> _Exercise_
An image-free, exact copy of the records below is required.

--*--

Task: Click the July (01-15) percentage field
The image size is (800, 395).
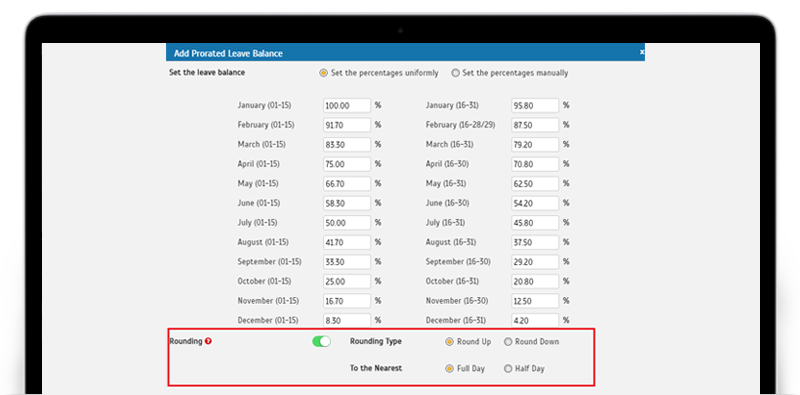Action: (x=347, y=223)
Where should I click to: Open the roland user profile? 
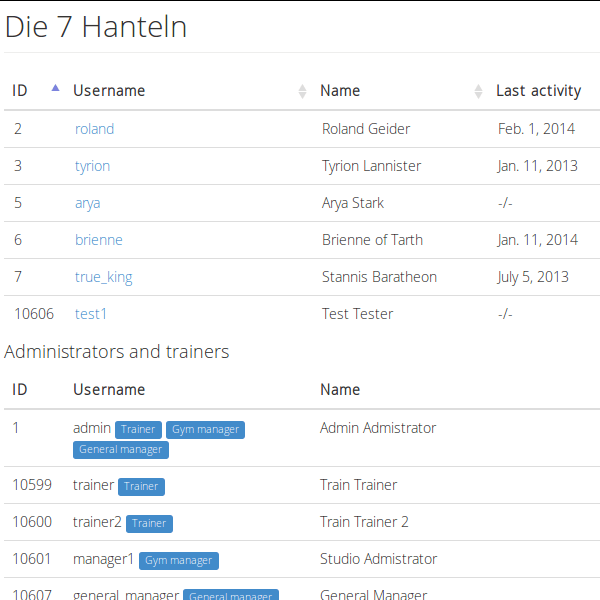click(x=94, y=129)
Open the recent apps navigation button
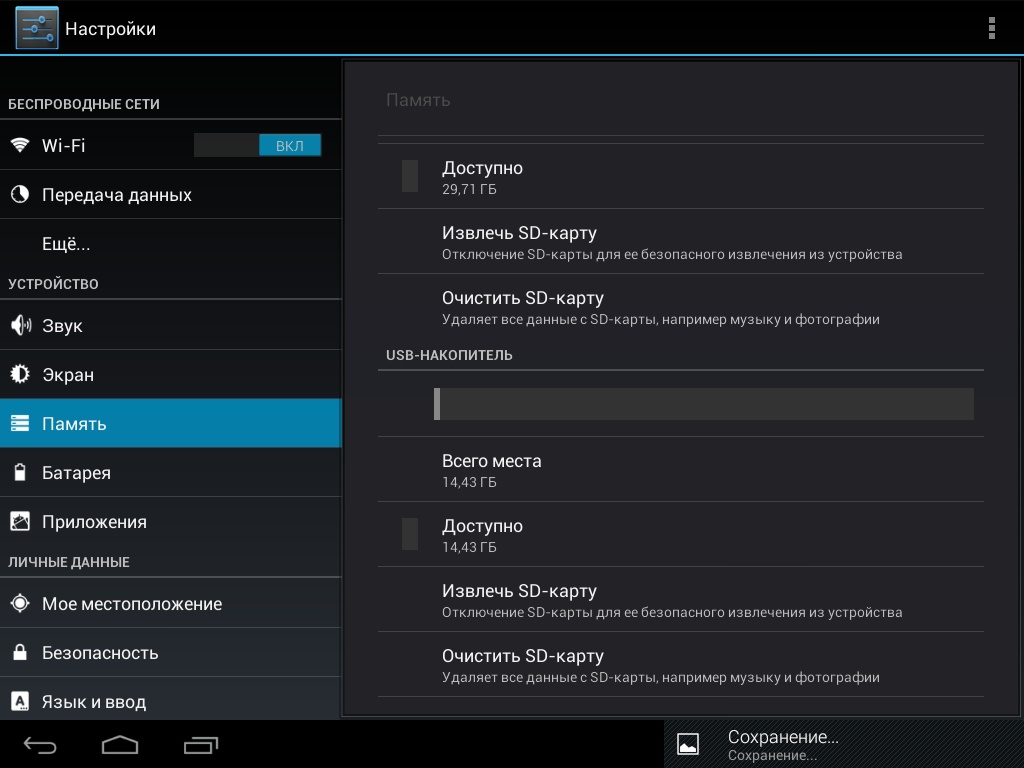 [x=201, y=745]
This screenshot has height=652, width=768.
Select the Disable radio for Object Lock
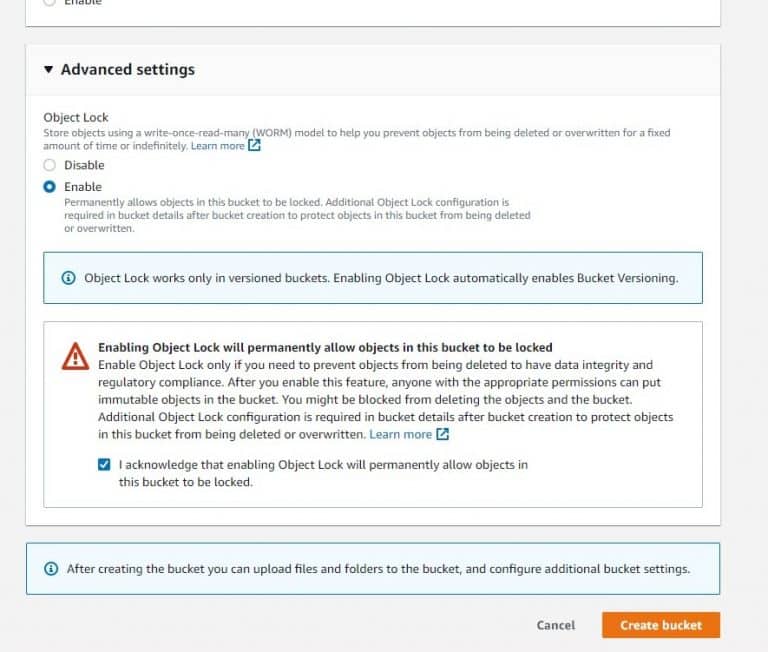pos(50,165)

--*--

> _Output below_
Task: Click the July (01-15) percentage field
The image size is (800, 395).
Action: (x=347, y=223)
Where should I click to: Open the roland user profile? 
click(x=94, y=129)
Open the recent apps navigation button
 [x=201, y=745]
This screenshot has height=652, width=768.
Select the Disable radio for Object Lock
pos(50,165)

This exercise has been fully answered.